In May 2010, CozyCot appointed Nielsen for web analytics and audience measurement (the website is audited by Nielsen since 2005). This produced Asia-Pacific Region’s first real time CRM database profiling and tracking, its results showing increasing orientation of the public towards online content, both in researching and in voicing opinions about products.

In 2012, CozyCot launched a new Malaysian forums section and a new Chinese article section.

===2010 funding===

In 2010, CozyCot Pte. Ltd. attracted an undisclosed investment from Hong Kong's JDB Holdings, thus making the company majority-owned by JDB, one of the largest digital media networks in Asia (with investments in other regional digital platforms like JobsDB.com, Streetdirectory.com, 88DB.com and sgCarMart.com). The funding would permit a technology transfer, an increase of the number of employees and it would help the company expand in the region (with 2011 plans to expand to Malaysia and the Philippines).

== Community ==
The users of CozyCot, named "Cotters", interact in the forum and by reviewing beauty products, also in the live events organized by the staff. A system of accumulating points (according to the activity in the site) is enabled for giving rewards for members' support.

== Forum ==
The initial forum in the early years was mostly dedicated to sharing shopping and fashion tips and opinions. It expanded then to cover home and living, motherhood, career, finance, technology and weddings. These themes are termed "channels" (28 as of April 2009). The forum has been remarked for its diversity of topics, some (like those on spas and fragrances) noticeably missing from most other forums. The main language used is English, but there appear also (partial) postings in Chinese. A CozyCot debate on plastic surgery, with over 1000 comments and 8 million hits, has been covered in Hankook Ilbo, regarding the specific Chinese views on this topic and their cosmetic tourism in South Korea.

== Reviews ==
CozyCot has a product library of over 35,000 products, which are available for members' reviews. An iPhone scanner software allows users to pull up product reviews from CozyCot's website by capturing the barcodes with cameras in their iPhones.

== Events ==
CozyCot plays host to workshops, focus groups, road tests etc.

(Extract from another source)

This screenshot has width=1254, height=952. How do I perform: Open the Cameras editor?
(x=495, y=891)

On its 9th anniversary (4 December 2010), the site started the campaign "Surrender Your Bras for a Cause", encouraging women to donate bras to those less fortunate in Southeast Asia, in the hope of making Singaporean women more aware of the lack of basic necessities like bras among women and young girls in neighbouring countries. On next year's anniversary, the campaign consisted in a mass shirt donation drive, in aid of the Star Shelter, a temporary refuge for women and children victims of family violence (under the Singapore Council of Women Organization).

At "LoveFest 2011", a speed dating event held in Orchard Central (8–9 October 2011), the feature that drew media attention was that the men participated blindfolded and they were encouraged to avoid questions related to age and looks. Also, both men and women were not allowed to discuss about occupation and financial status. According to CozyCot's founder and CEO, Nicole Yee, the idea was that "looks should not be the most important aspect in a relationship. There are more important elements such as the character of a person, in terms of the hobbies and personal taste, which are just as important in a relationship."

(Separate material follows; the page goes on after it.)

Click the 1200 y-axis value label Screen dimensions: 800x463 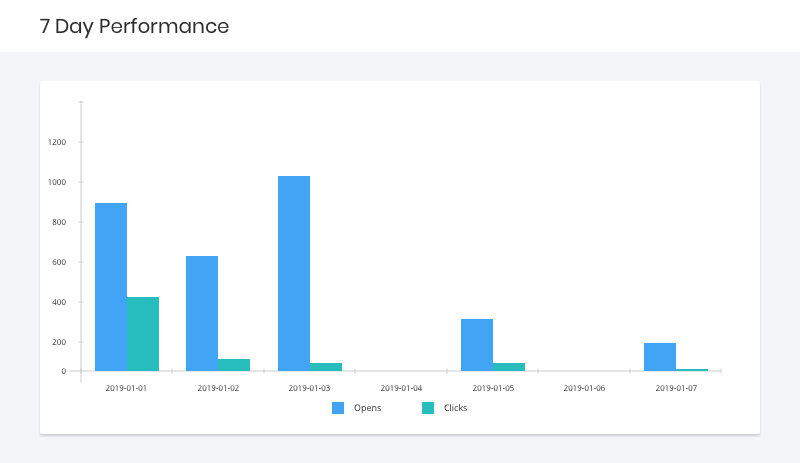pos(57,142)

== Related publications ==
In April 2010, the newspaper CozyCot as launched, as a 25-pages free monthly publication with a print run of 200,000.

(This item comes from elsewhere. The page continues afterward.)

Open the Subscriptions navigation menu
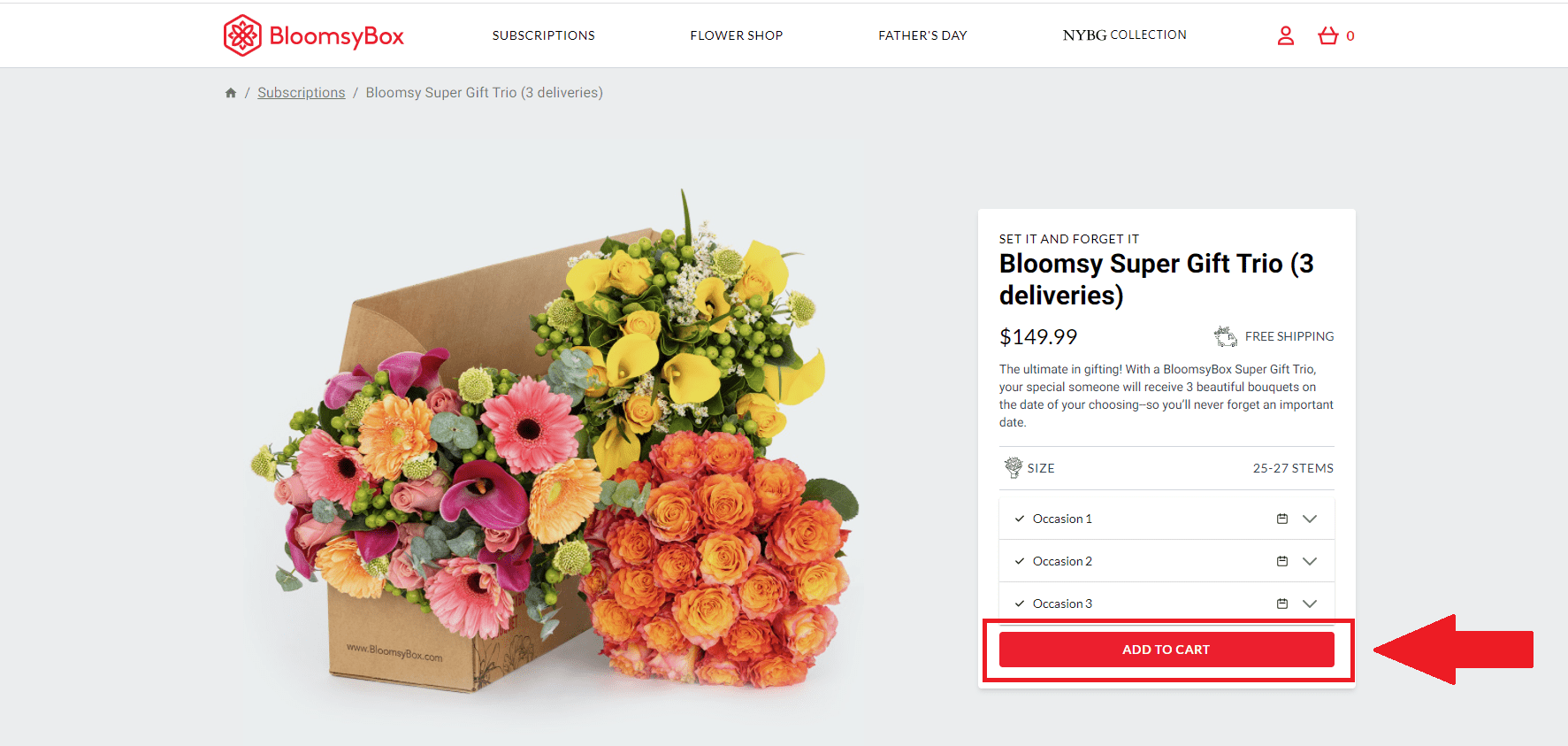The image size is (1568, 746). (x=543, y=35)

In June 2011, it was followed by a quarterly 188-page mook with the same name, a publication part magazine, part book, released in print, as well as on-line. The online version includes the additional features of interactivity and media content.

== Awards ==
CozyCot has won Singapore's First Women's Site Award at Hitwise Singapore Online Performance Award for five consecutive years since 2006. The website was also the winner of Singapore Women's Website category at Digital Media of the Year 2011.